Required actions
1. Summarize the text on choosing glasses frames in two sentences.
2. Reproduce the text on choosing glasses frames word for word, from "An ideal spectacle" up to and including "the following reasons.".

Study text

··········

How well a myopia treatment is working will depend on your child's age and other factors such as how the treatment is used. Read more in our article How do I know if myopia control is working? And for more detail on how axial eye length is measured see our article Measuring myopia progression using axial eye length.

Selecting the right glasses frame for your child

Selecting the right spectacle frame for glasses is especially important for myopia control, because to be effective, the myopia control lens designs need to be accurately aligned with the eye and remain in a stable position throughout wear. The frame should also be comfortable enough for the child to be able to wear them full-time.

An ideal spectacle frame choice should meet three key requirements: 

  1. Fits well and comfortable to wear
  2. Suitable for your child’s vision and lifestyle needs
  3. Attractive to the wearer

When selecting an appropriate spectacle frame for your child, consider their head size and facial features. The image below shows four key areas where frame fits can be evaluated for suitability.

Frame fitting areas include (1) the width of the frame on the face, (2) the eyepiece size, (3) the nose bridge width and (4) the temple length.

Each of these frame fitting areas is important for the following reasons.

  1. Width of frame on face: A frame that is too narrow or too wide may place excessive pressure on the ears or side of the head, leading to discomfort and headaches.
  2. Eyepiece size: should be just large enough that your child can view comfortably in all directions through the lenses.
  3. Nose bridge: this distributes the weight of the glasses on the nose, and should be wide enough to sit comfortably and securely on the nose with a large and even area of contact.
  4. Temple length: the frame temples also distribute the weight of the glasses, onto the ears, and should be long enough to allow a straight path from temple to ear.

··········

Excerpted records
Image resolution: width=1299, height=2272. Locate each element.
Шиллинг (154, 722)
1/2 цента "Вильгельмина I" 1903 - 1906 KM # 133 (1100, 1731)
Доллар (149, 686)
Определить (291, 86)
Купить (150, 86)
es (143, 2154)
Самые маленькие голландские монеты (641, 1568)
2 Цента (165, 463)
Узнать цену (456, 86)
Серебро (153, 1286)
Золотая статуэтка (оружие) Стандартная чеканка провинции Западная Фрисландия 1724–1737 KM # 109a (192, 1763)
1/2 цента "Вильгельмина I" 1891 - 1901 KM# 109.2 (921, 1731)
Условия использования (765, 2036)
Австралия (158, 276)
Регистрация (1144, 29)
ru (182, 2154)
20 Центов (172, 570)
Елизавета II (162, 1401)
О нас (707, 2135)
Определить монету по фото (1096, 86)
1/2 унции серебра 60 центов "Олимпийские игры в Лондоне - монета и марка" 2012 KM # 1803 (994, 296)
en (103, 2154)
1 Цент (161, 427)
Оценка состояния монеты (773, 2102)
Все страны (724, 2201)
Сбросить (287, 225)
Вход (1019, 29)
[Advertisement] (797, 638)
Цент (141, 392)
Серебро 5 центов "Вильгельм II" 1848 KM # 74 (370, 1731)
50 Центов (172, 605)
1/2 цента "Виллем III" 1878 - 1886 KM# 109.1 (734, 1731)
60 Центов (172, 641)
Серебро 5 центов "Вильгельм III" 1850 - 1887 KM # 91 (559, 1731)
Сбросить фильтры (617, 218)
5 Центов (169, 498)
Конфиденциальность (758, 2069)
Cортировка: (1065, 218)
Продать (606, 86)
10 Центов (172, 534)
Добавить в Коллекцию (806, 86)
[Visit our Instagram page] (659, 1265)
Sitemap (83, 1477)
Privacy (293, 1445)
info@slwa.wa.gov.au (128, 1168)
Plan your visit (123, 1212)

··········

Solutions to each task
1. Choosing the right spectacle frame matters for myopia control because the lens designs must stay accurately aligned with the eye in a stable position, and the frame must be comfortable enough for full-time wear. An ideal frame fits well, suits the child's vision and lifestyle needs, and is attractive to the wearer, with fit assessed by the frame's width on the face, eyepiece size, nose bridge width, and temple length.

2.
An ideal spectacle frame choice should meet three key requirements: 

  1. Fits well and comfortable to wear
  2. Suitable for your child’s vision and lifestyle needs
  3. Attractive to the wearer

When selecting an appropriate spectacle frame for your child, consider their head size and facial features. The image below shows four key areas where frame fits can be evaluated for suitability.

Frame fitting areas include (1) the width of the frame on the face, (2) the eyepiece size, (3) the nose bridge width and (4) the temple length.

Each of these frame fitting areas is important for the following reasons.